╭─ Records to use
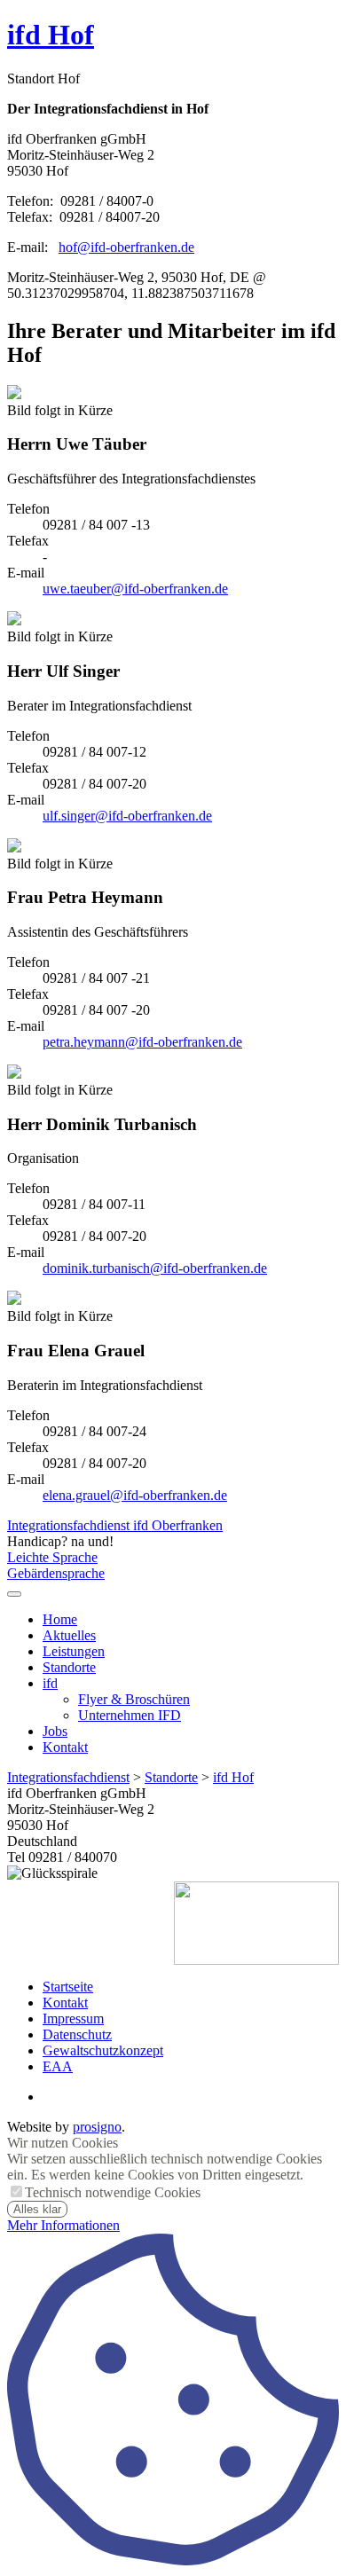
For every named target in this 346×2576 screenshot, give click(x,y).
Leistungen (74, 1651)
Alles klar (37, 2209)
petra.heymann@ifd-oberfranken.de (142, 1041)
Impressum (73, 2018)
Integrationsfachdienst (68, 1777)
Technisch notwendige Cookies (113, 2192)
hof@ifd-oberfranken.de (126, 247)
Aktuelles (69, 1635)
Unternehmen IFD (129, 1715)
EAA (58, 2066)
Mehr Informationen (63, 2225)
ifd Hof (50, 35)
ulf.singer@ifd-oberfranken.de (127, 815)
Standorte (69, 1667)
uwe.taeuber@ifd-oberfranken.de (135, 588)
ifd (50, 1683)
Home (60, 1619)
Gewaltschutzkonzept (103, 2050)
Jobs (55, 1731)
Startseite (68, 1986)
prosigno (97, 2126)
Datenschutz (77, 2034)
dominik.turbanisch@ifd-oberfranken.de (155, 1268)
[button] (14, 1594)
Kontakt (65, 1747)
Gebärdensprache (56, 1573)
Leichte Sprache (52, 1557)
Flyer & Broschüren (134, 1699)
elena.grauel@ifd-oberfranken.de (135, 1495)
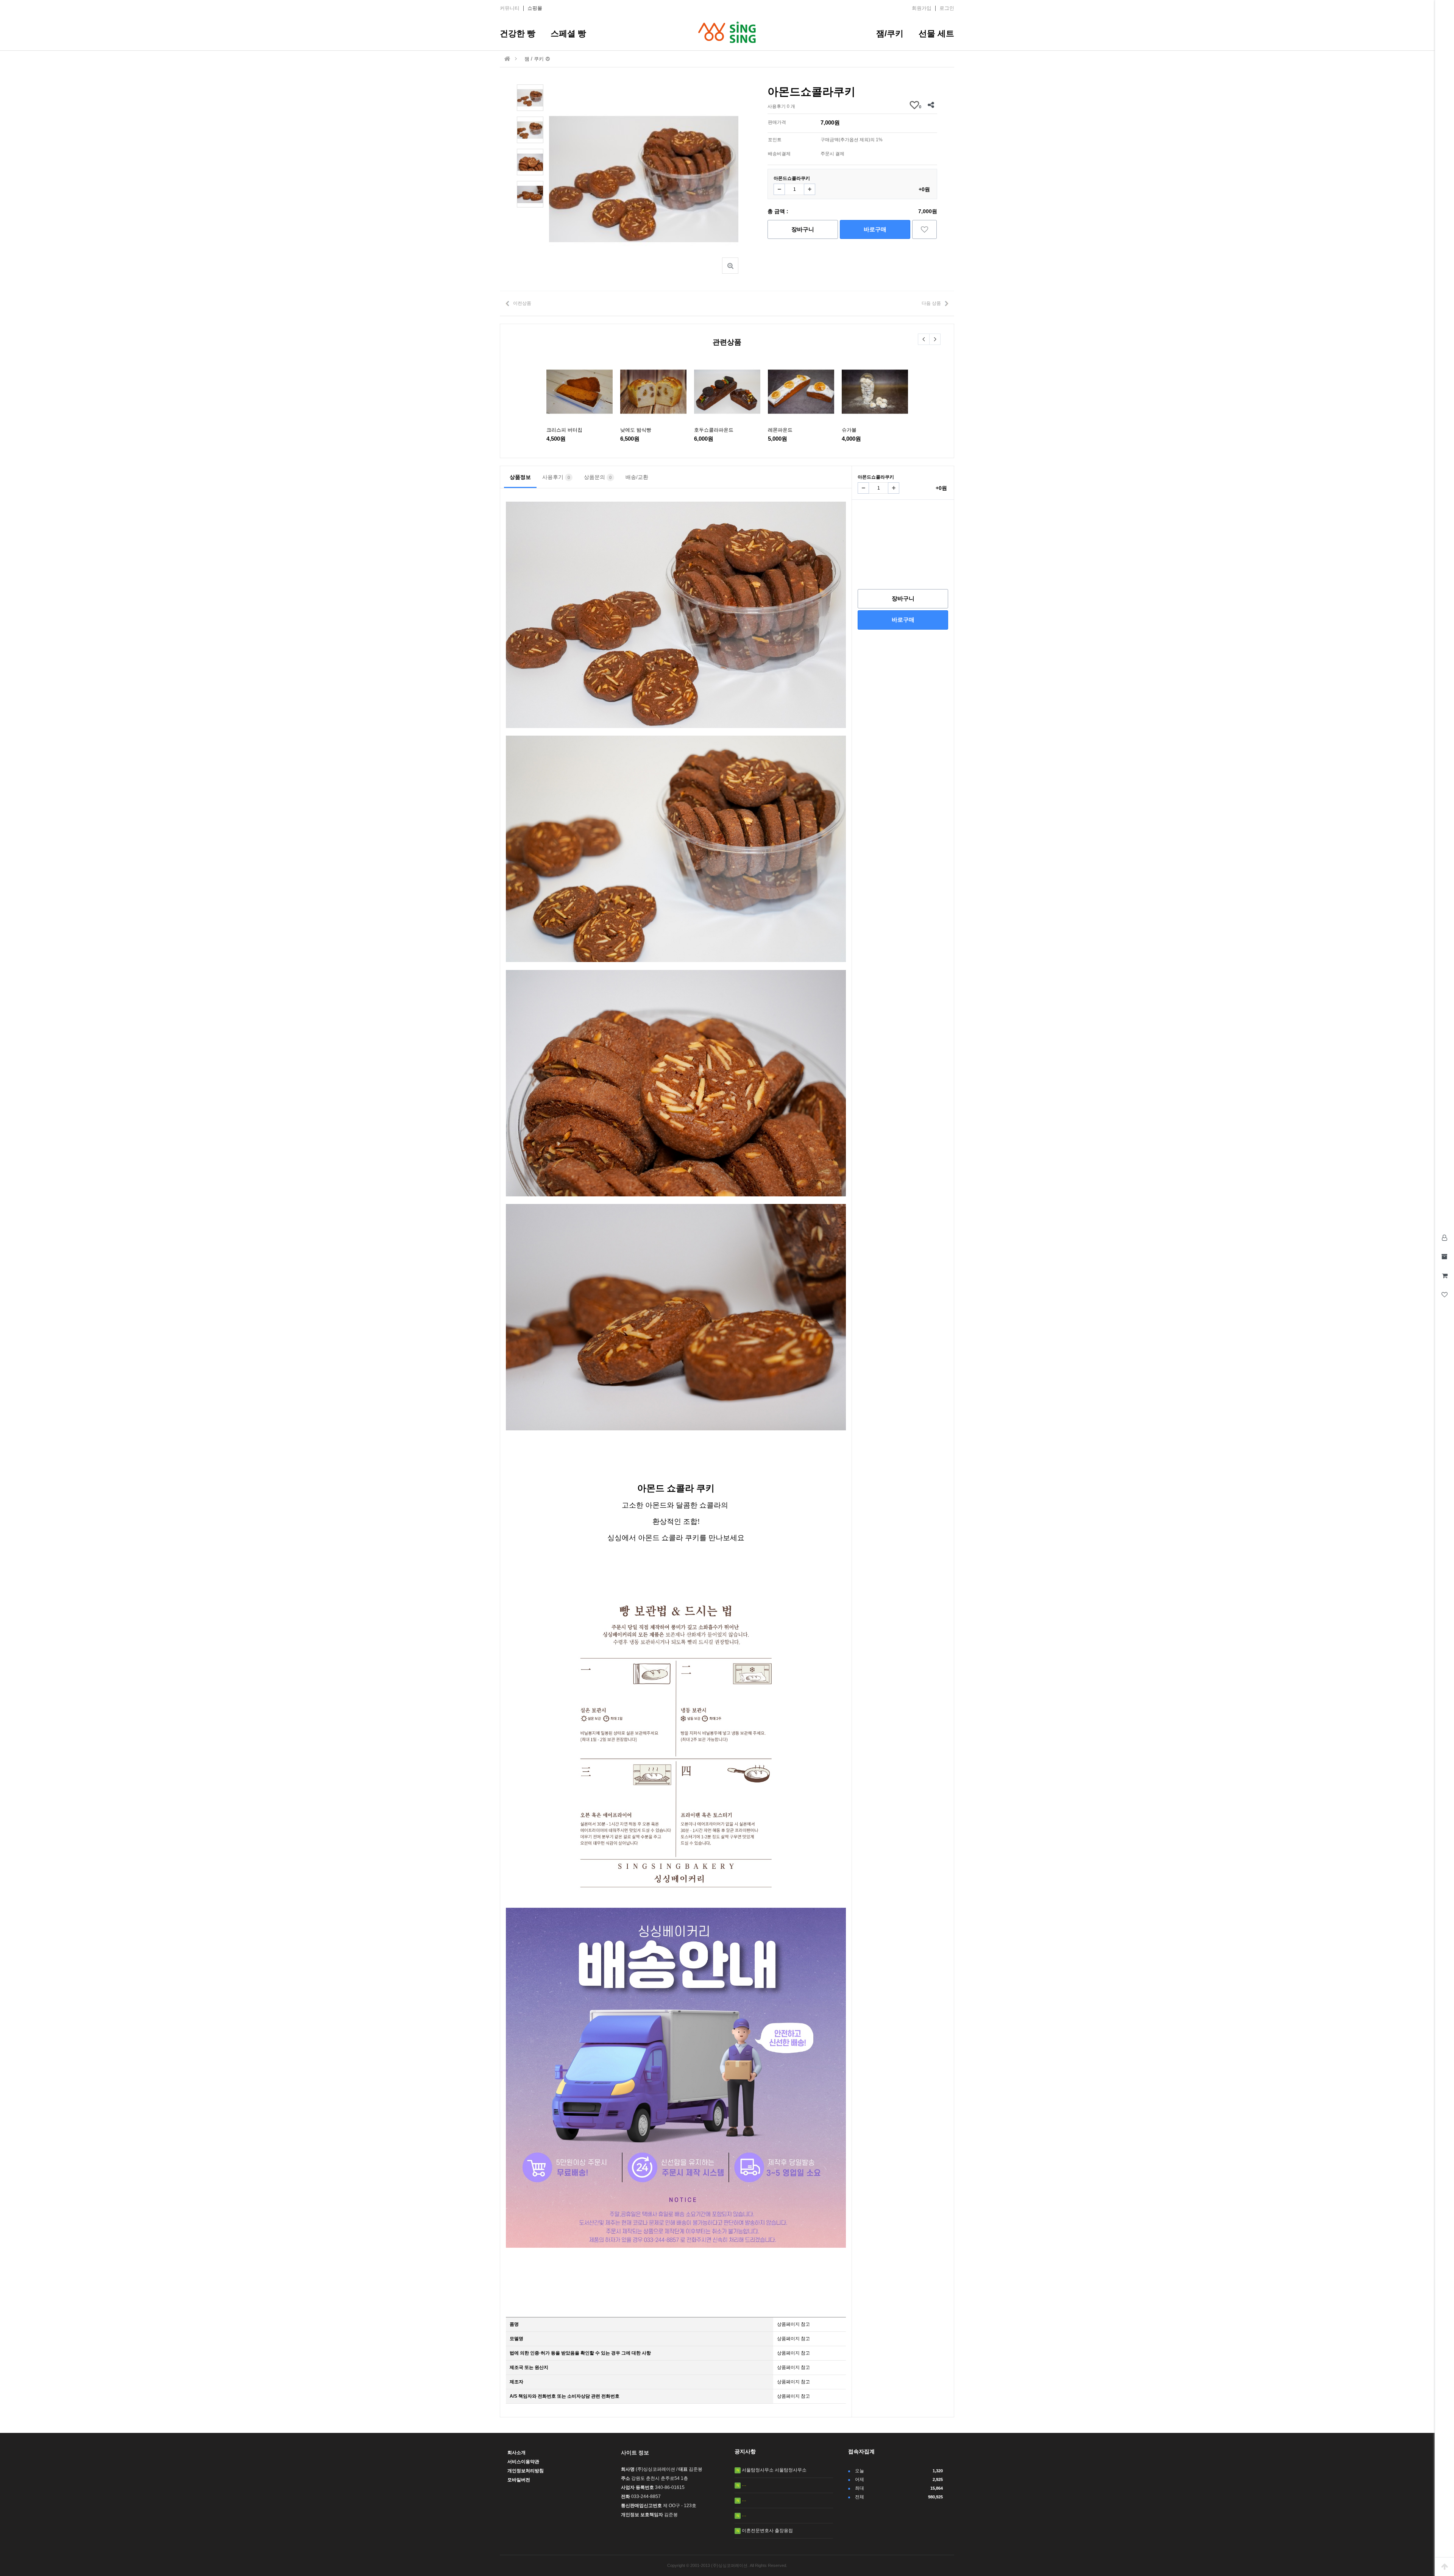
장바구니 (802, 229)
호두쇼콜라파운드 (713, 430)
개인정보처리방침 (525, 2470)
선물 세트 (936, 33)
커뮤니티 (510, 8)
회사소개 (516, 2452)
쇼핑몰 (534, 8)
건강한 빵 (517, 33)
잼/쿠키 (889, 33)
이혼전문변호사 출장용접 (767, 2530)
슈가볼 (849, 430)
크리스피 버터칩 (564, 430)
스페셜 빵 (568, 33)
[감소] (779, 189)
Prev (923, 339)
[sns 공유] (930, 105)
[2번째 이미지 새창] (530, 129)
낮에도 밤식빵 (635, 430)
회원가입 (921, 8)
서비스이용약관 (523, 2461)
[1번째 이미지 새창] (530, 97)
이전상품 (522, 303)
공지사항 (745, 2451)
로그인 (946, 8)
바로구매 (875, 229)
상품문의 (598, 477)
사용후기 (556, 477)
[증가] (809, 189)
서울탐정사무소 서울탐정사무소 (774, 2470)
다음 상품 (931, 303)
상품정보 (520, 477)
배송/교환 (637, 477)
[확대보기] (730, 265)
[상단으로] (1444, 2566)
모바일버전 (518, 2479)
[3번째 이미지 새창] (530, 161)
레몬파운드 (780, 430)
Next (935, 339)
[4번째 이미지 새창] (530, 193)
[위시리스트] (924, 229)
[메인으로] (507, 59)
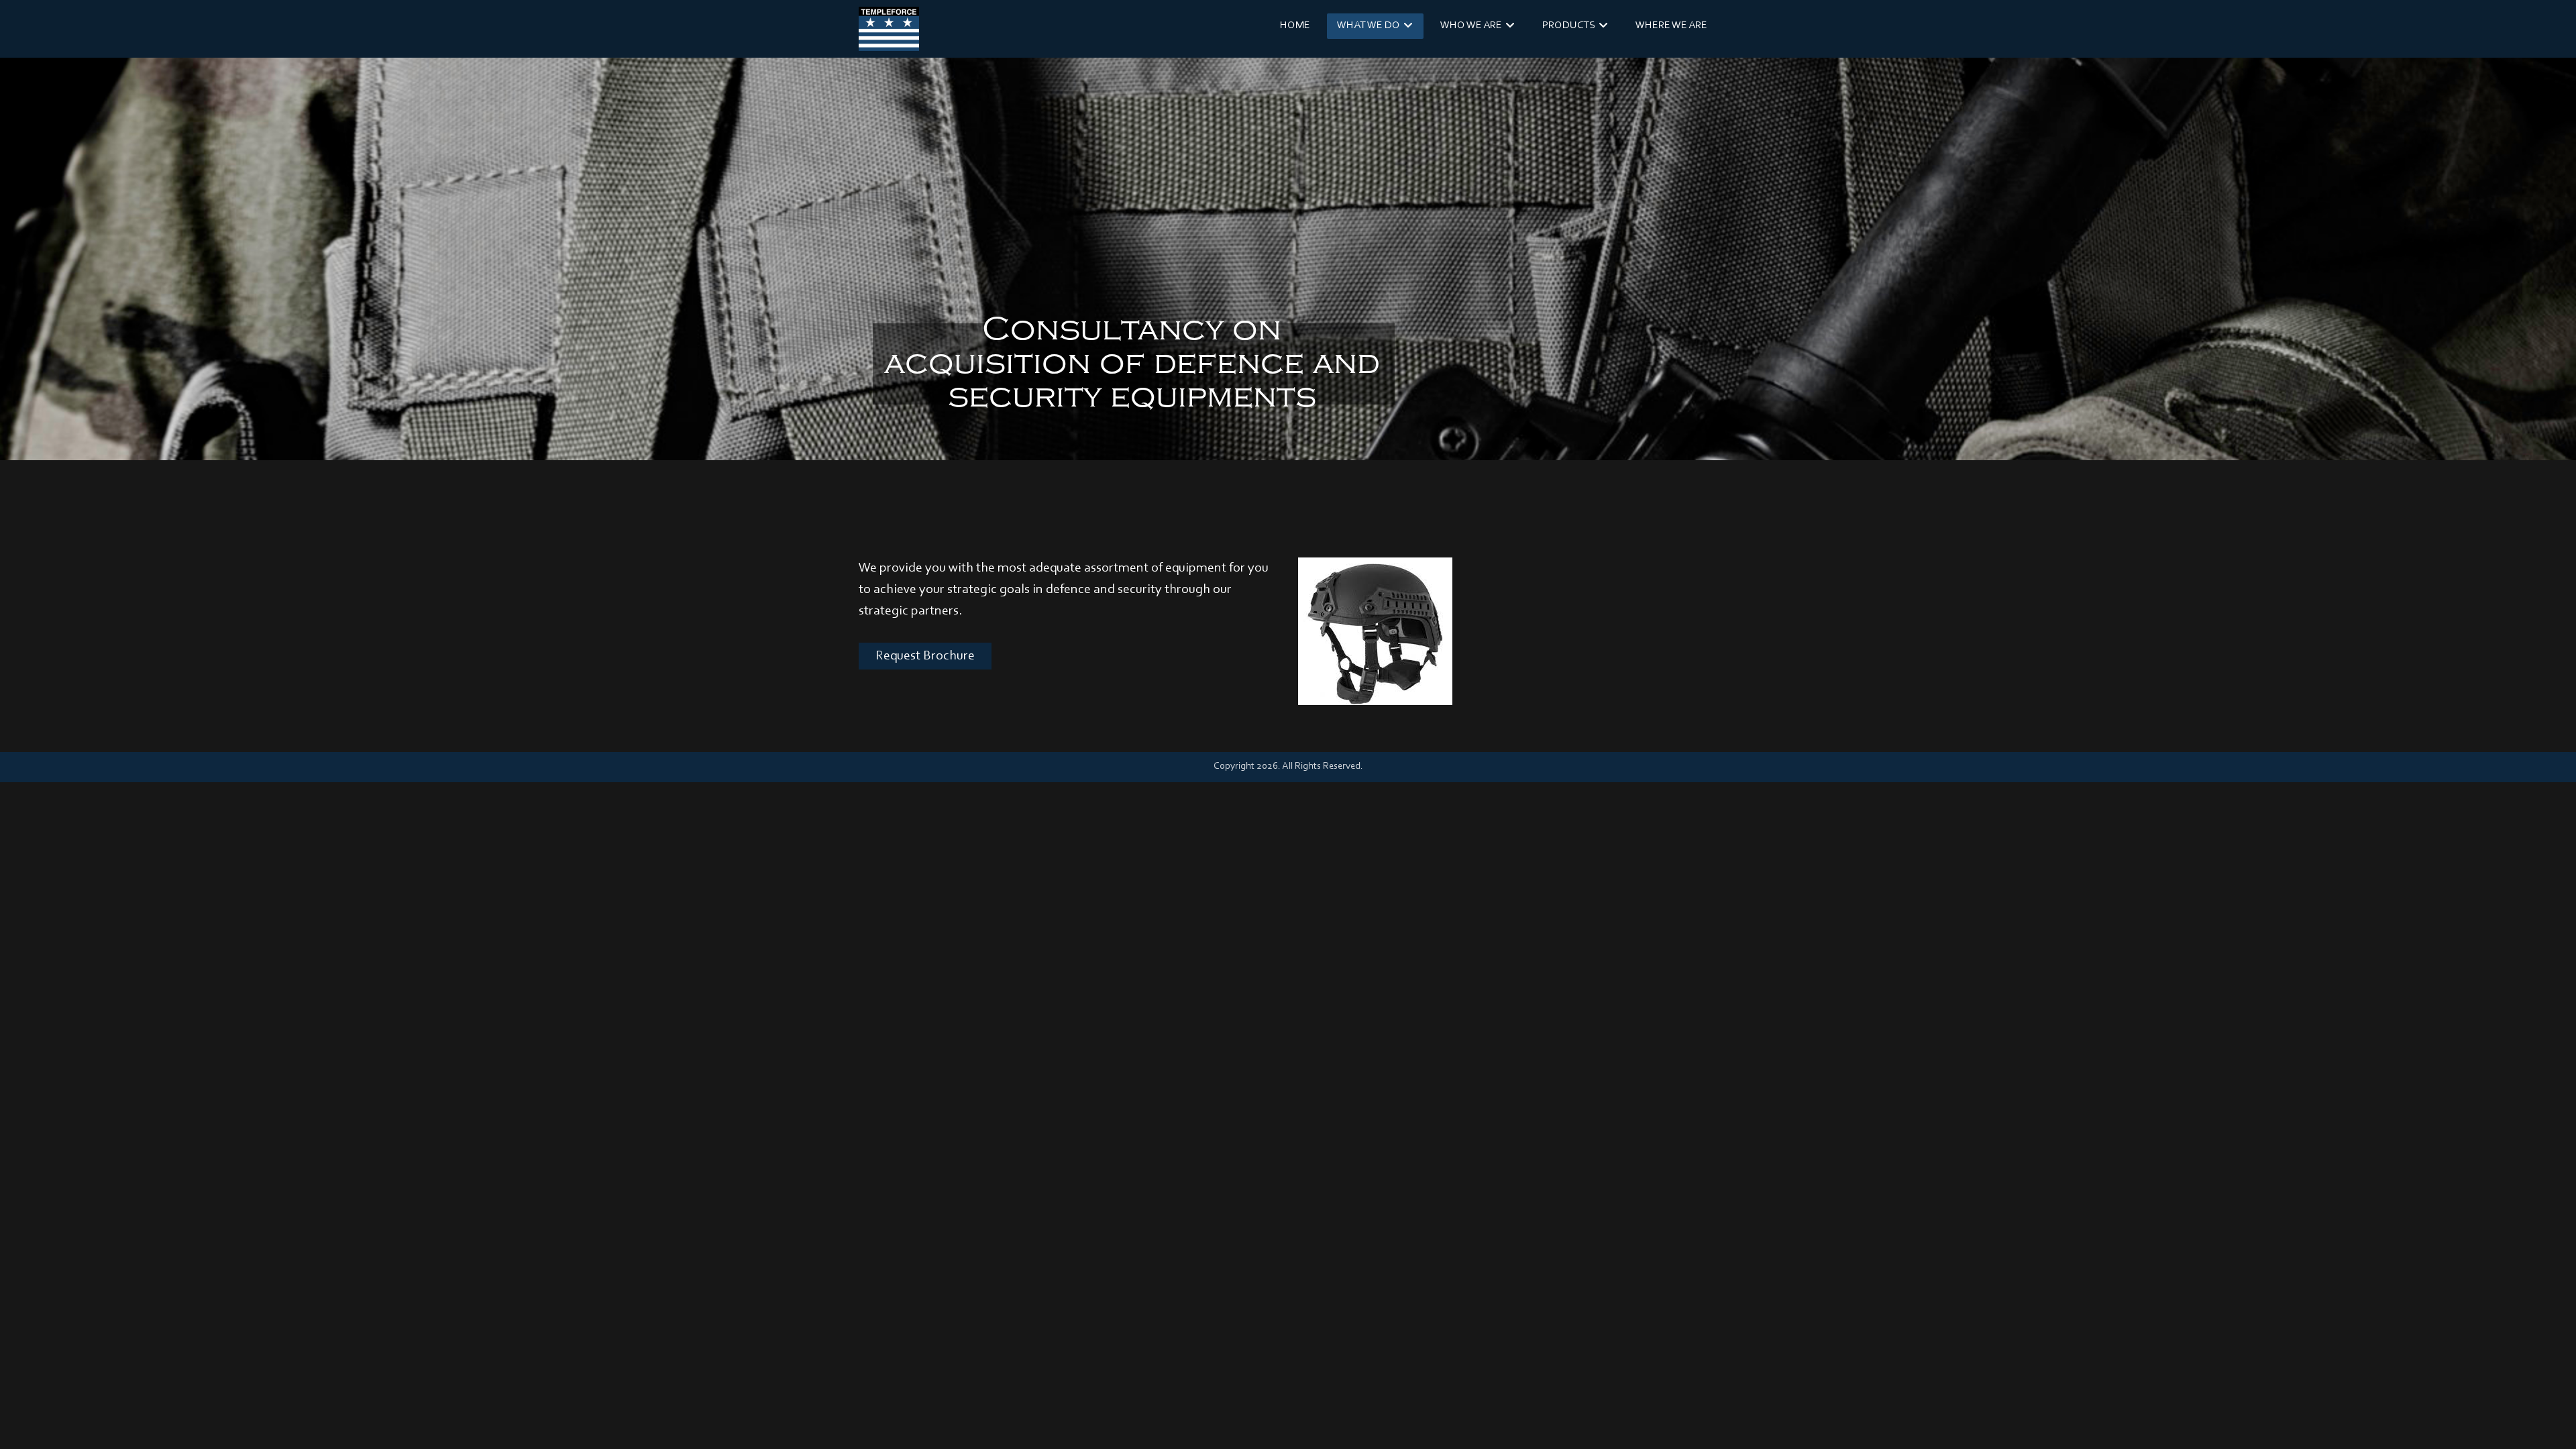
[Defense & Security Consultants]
╰─
> _Task_
Starting at the line that contains "Jobs (55, 1731)", transcribe each line through the last one of the entries above, exactly and without pictures.

> _Exercise solution_
Jobs (55, 1731)
Startseite (68, 1986)
prosigno (97, 2126)
Datenschutz (77, 2034)
dominik.turbanisch@ifd-oberfranken.de (155, 1268)
[button] (14, 1594)
Kontakt (65, 1747)
Gebärdensprache (56, 1573)
Leichte Sprache (52, 1557)
Flyer & Broschüren (134, 1699)
elena.grauel@ifd-oberfranken.de (135, 1495)
장바구니 (802, 229)
호두쇼콜라파운드 (713, 430)
개인정보처리방침 (525, 2470)
선물 세트 (936, 33)
커뮤니티 (510, 8)
회사소개 (516, 2452)
쇼핑몰 (534, 8)
건강한 빵 (517, 33)
잼/쿠키 (889, 33)
이혼전문변호사 출장용접 (767, 2530)
슈가볼 (849, 430)
크리스피 버터칩 (564, 430)
스페셜 빵 (568, 33)
[감소] (779, 189)
Prev (923, 339)
[sns 공유] (930, 105)
[2번째 이미지 새창] (530, 129)
낮에도 밤식빵 (635, 430)
회원가입 (921, 8)
서비스이용약관 (523, 2461)
[1번째 이미지 새창] (530, 97)
이전상품 (522, 303)
공지사항 (745, 2451)
로그인 (946, 8)
바로구매 (875, 229)
상품문의 (598, 477)
사용후기 (556, 477)
[증가] (809, 189)
서울탐정사무소 서울탐정사무소 (774, 2470)
다음 상품 (931, 303)
상품정보 (520, 477)
배송/교환 (637, 477)
[확대보기] (730, 265)
[상단으로] (1444, 2566)
모바일버전 (518, 2479)
[3번째 이미지 새창] (530, 161)
레몬파운드 (780, 430)
Next (935, 339)
[4번째 이미지 새창] (530, 193)
[위시리스트] (924, 229)
[메인으로] (507, 59)
[Defense & Security Consultants]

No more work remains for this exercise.